Magnetic nanoparticle hyperthermia is a promising cancer treatment in which magnetic nanoparticles are injected into a tumor and then exposed to an alternating magnetic field (AMF). This process releases heat and damages tumor cells, but the exact mechanisms behind the effectiveness of this therapy are still unclear. Accurate sensors are required to monitor the temperature and, potentially, other parameters such as magnetic field or mechanical stress during clinical therapy or lab research. Often, optical rather than electronic temperature sensors are used to avoid eddy current self-heating in conducting parts in the AMF. However, eddy current heating is strongly dependent on the size and geometry of the conducting part, thus micro- and nano-scale electronics are a promising possibility for further exploration into magnetic nanoparticle hyperthermia. This presentation quantitatively discusses the eddy current self-heating of thin wires (thermocouples) and will also present a proof of concept thin film resistive thermometer and magnetic field sensor along with measurements of their eddy current self-heating. The results show that electronic measurements are feasible in an AMF with both thin wires and patterned thin film sensors under certain conditions.   
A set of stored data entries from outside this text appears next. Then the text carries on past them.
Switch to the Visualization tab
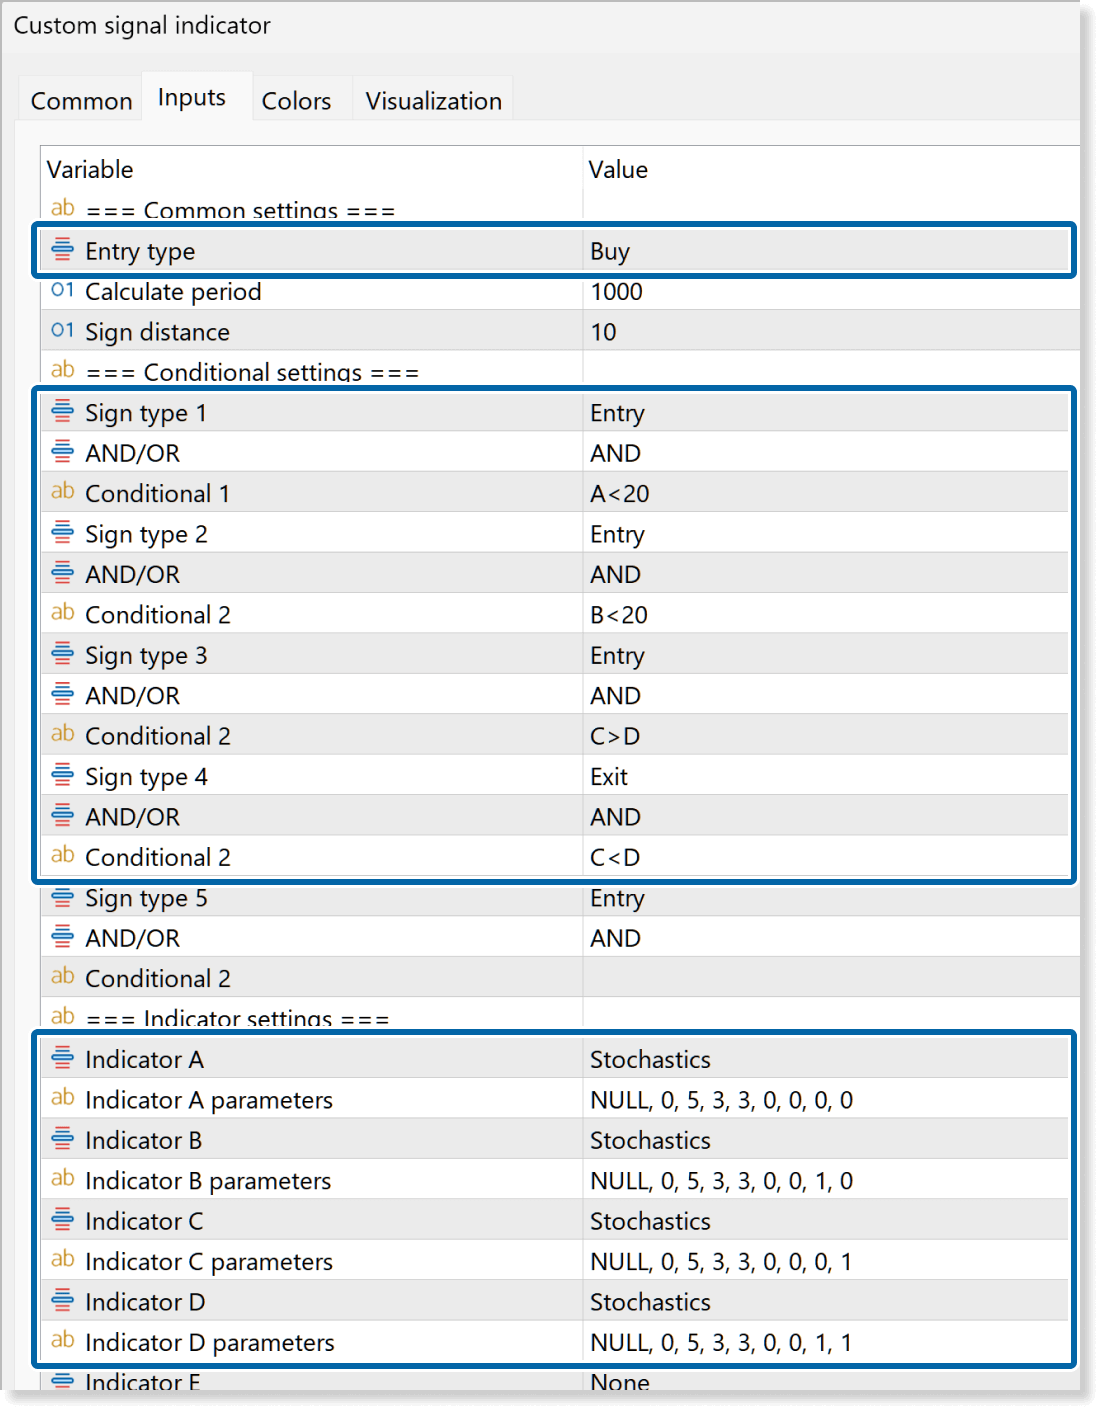 pyautogui.click(x=433, y=99)
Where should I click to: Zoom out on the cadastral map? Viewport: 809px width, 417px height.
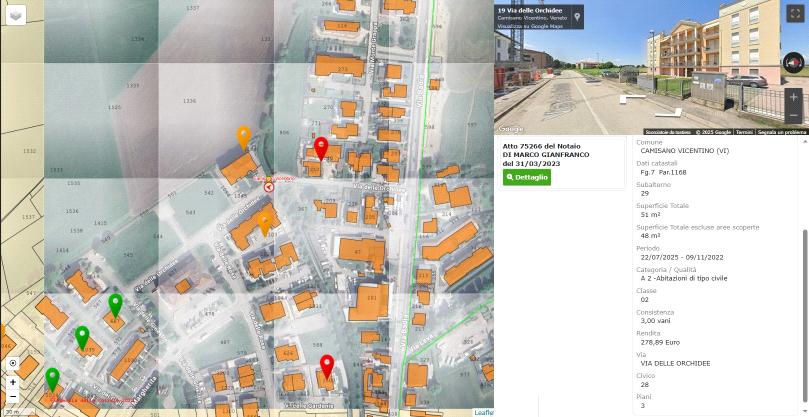(13, 396)
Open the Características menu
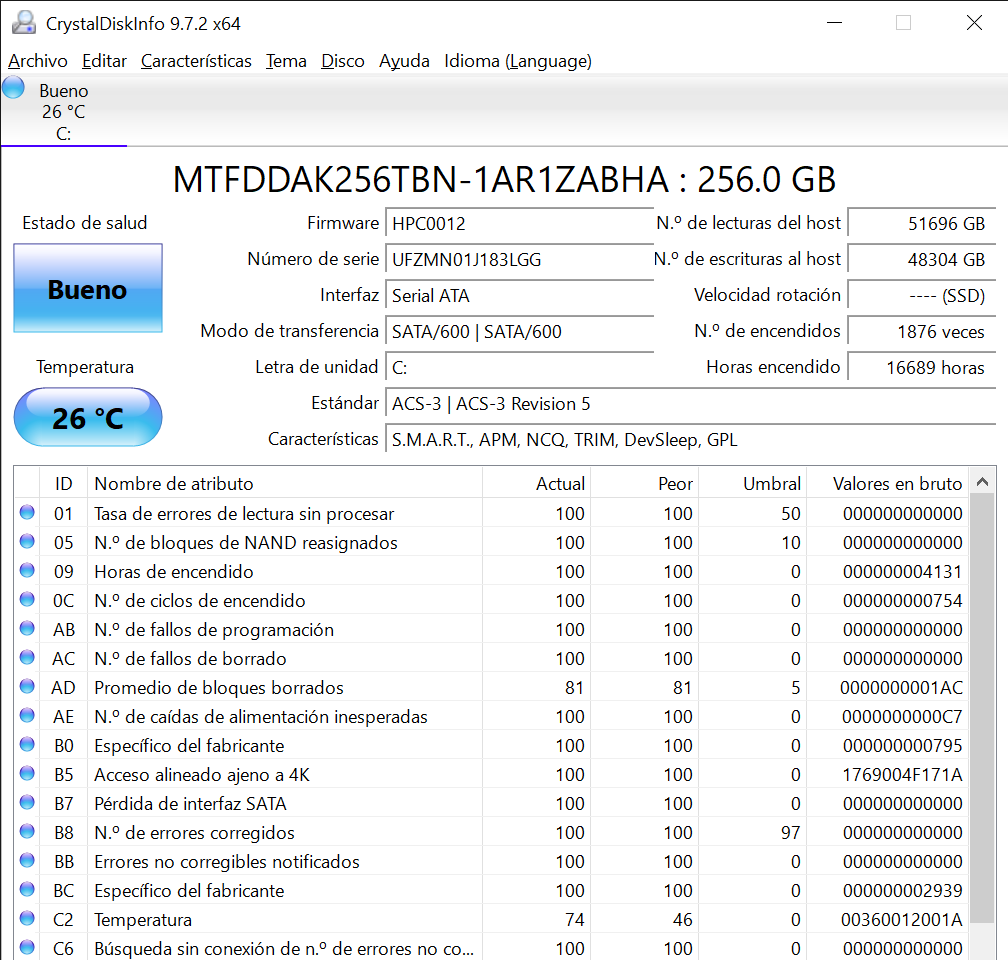 pyautogui.click(x=196, y=61)
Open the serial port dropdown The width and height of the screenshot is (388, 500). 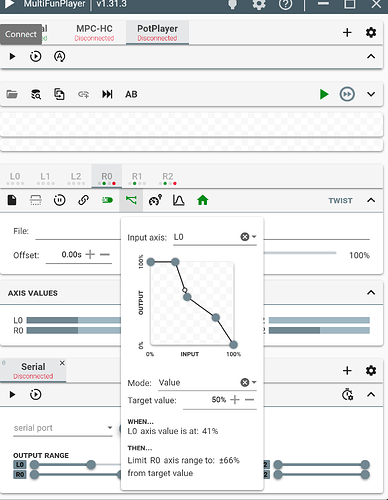(x=63, y=428)
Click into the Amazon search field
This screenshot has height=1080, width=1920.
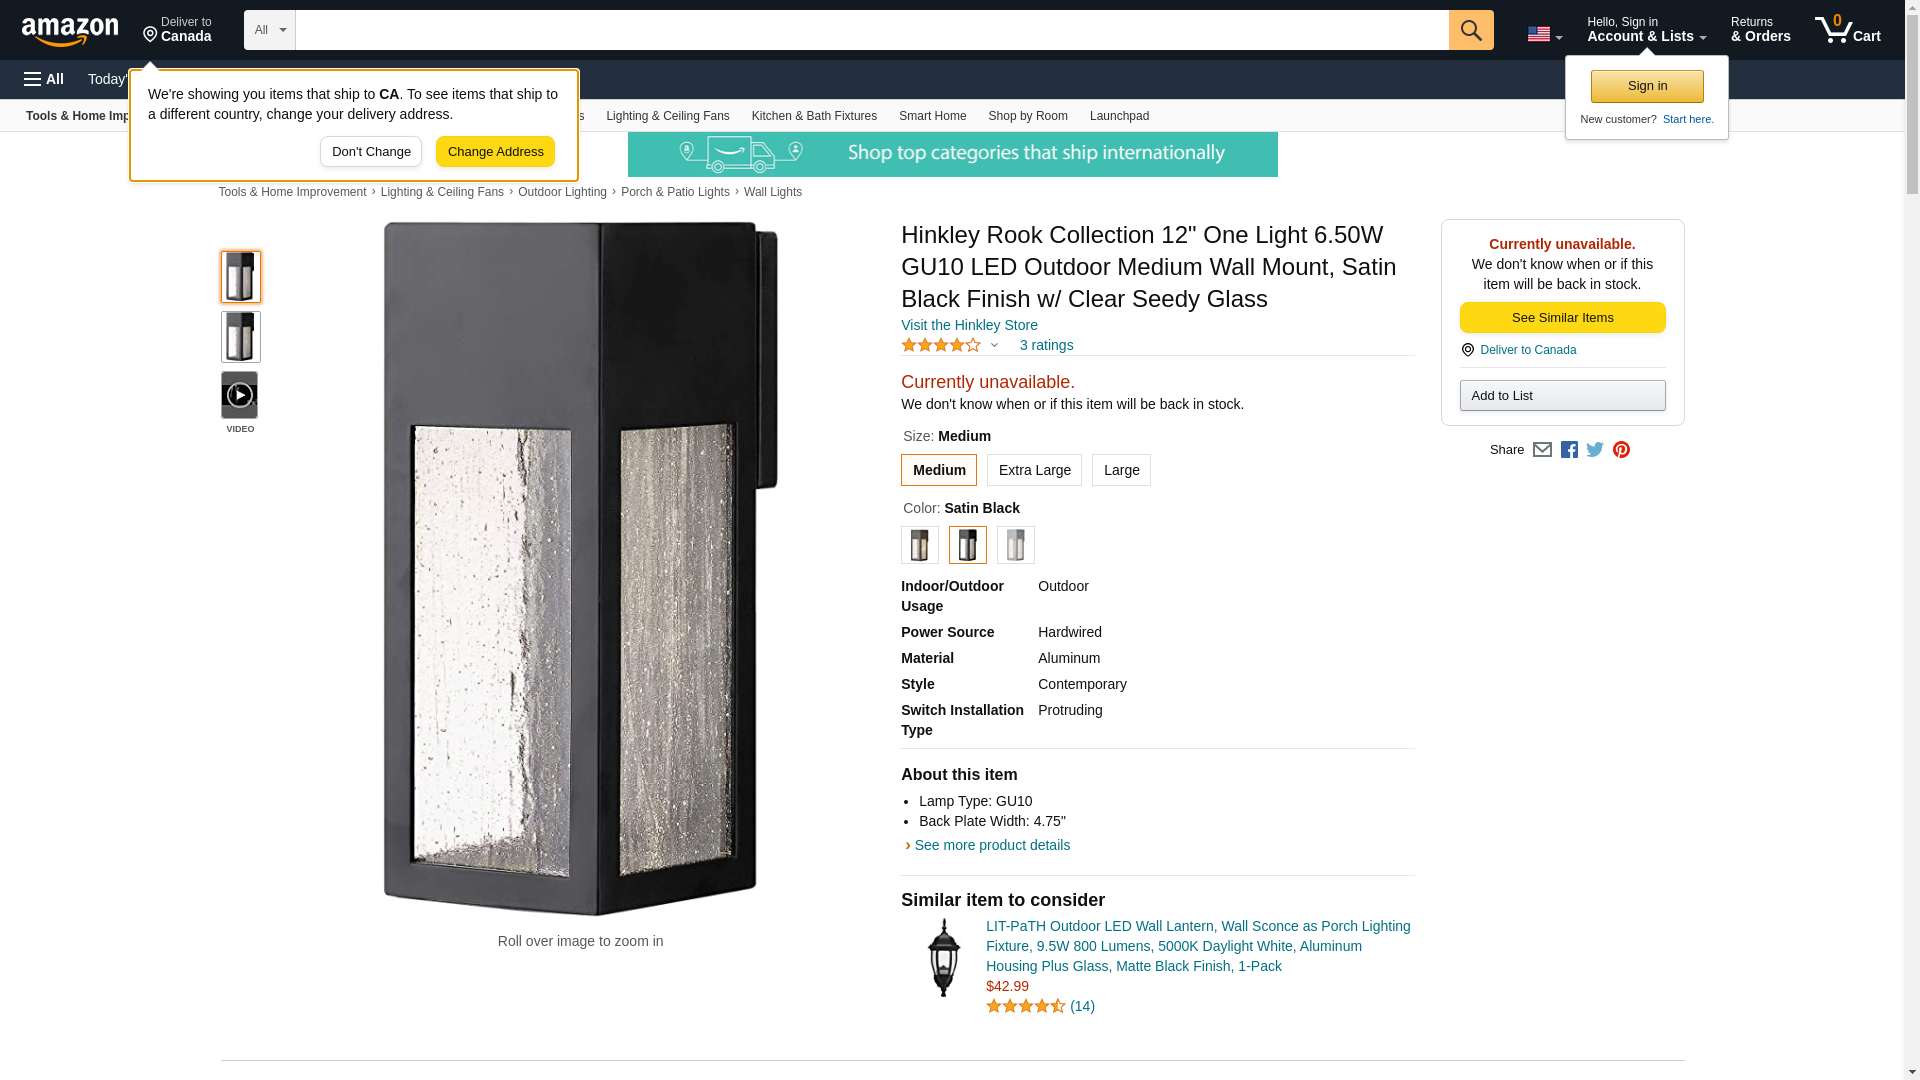870,30
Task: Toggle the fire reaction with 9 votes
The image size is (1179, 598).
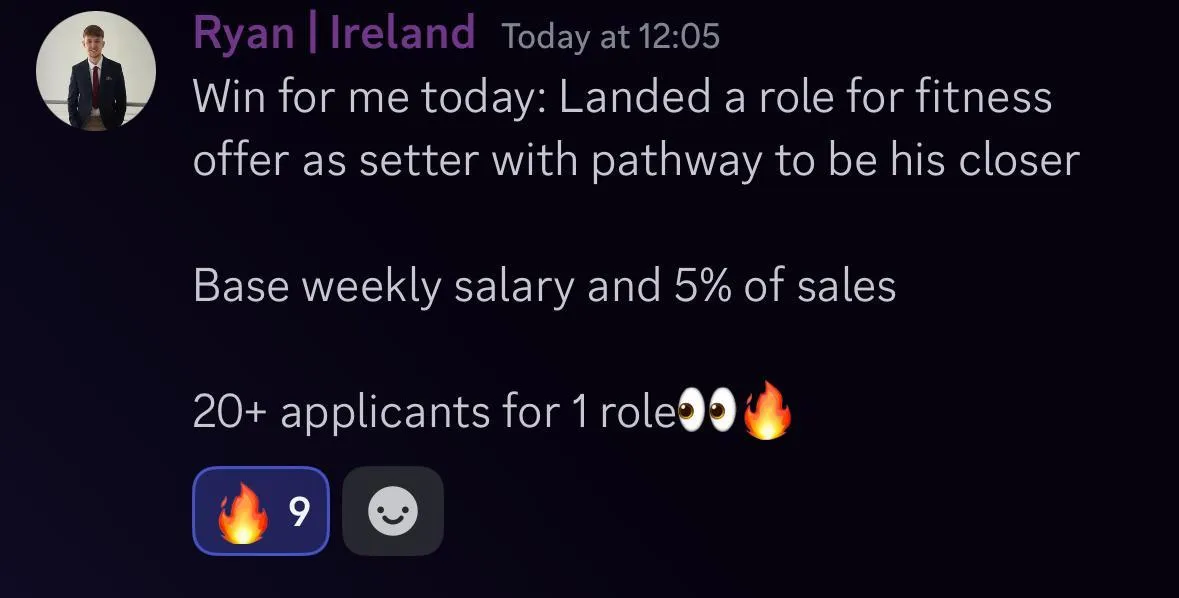Action: 261,511
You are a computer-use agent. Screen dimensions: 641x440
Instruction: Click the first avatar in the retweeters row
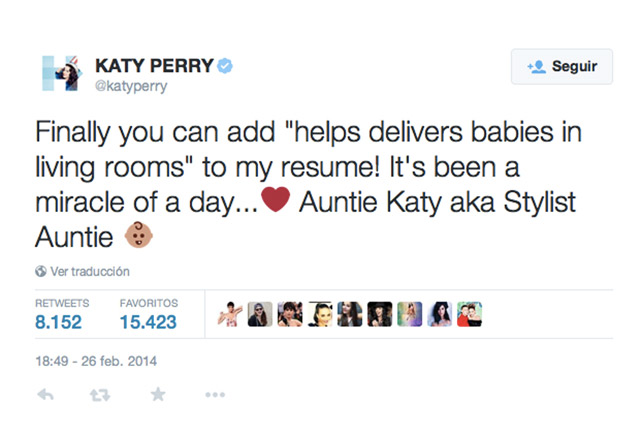231,315
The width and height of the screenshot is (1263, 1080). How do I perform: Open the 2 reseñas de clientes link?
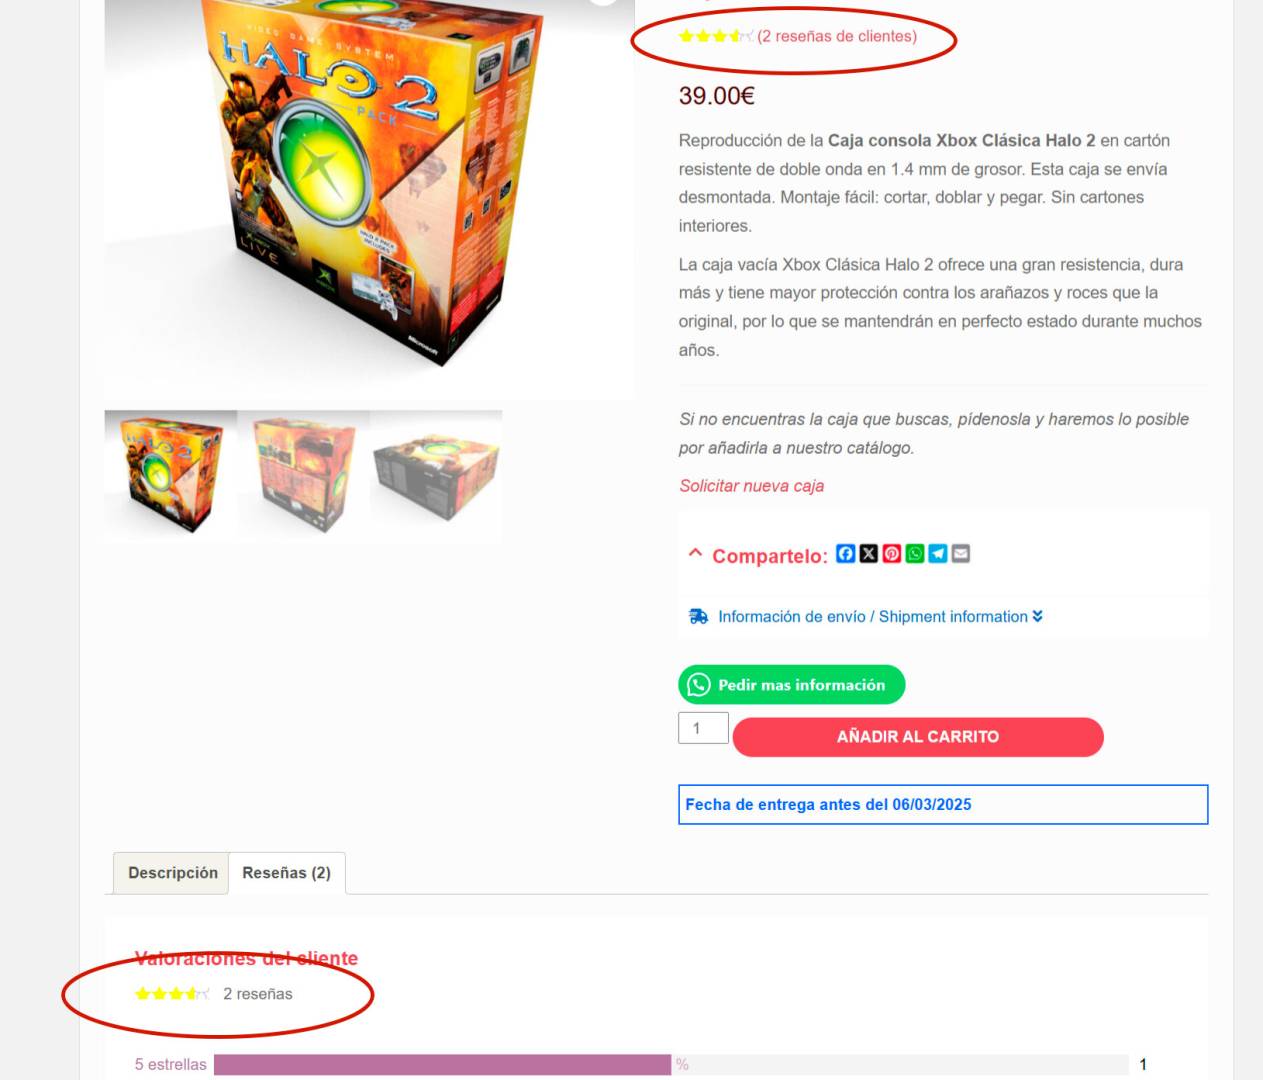(837, 37)
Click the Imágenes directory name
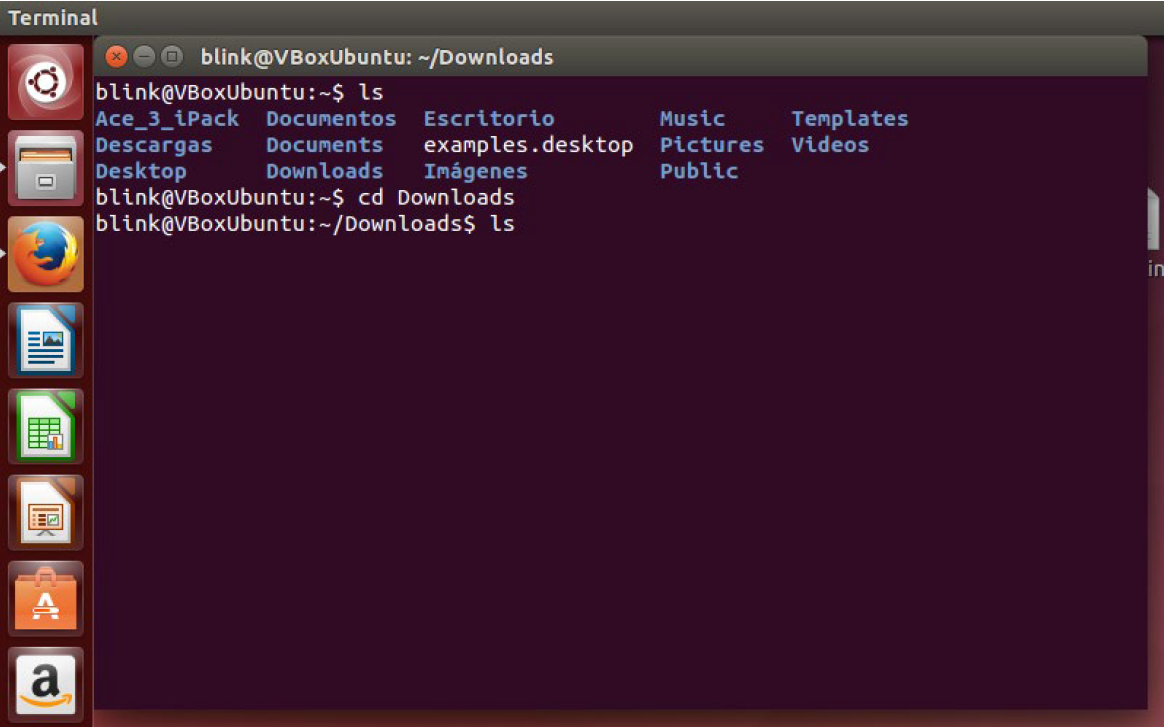 click(x=475, y=171)
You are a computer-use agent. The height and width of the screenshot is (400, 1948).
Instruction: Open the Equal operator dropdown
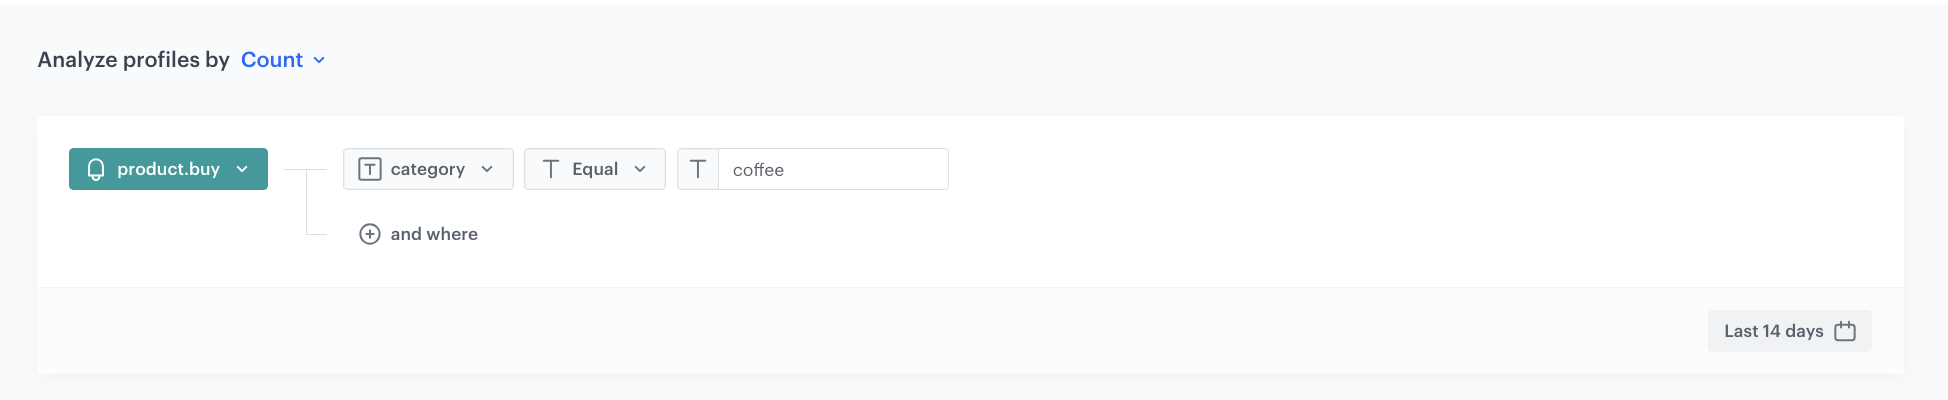pyautogui.click(x=594, y=169)
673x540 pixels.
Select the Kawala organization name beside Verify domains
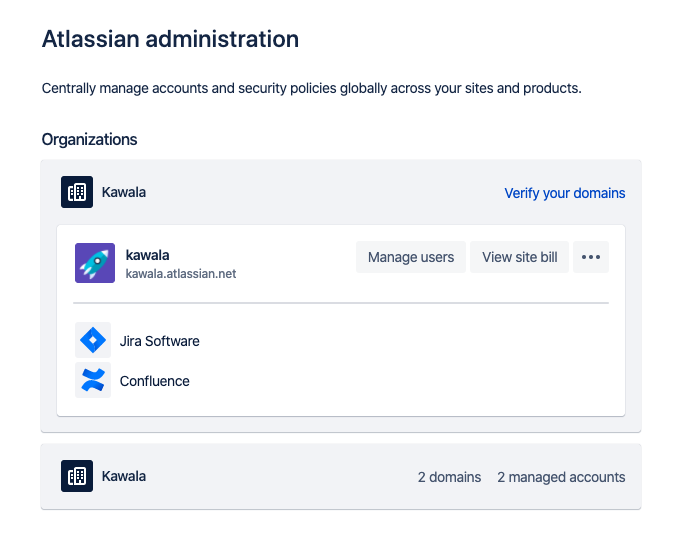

Non-invasive measurement of the blood pressure pulse using multiple PPGs

Heart disease, the leading cause of death in the US, may be spotted early on by looking at photoplethysmogram (PPG) data. This experiment explores a new method of continuously monitoring the blood pressure pulse with PPG data. In contrast to the traditional sphygmomanometer (cuff) method, which yields only the systolic and diastolic pressure during measurement, this method tracks the blood pressure pulse wave in a non-invasive continuous manner. This procedure allows for fast, inexpensive, and detailed analysis of the patient's blood pressure implementable on a large scale. We also explore the second derivative of the PPG data. In combination with the above method, the patient's heart risk can be effectively detected.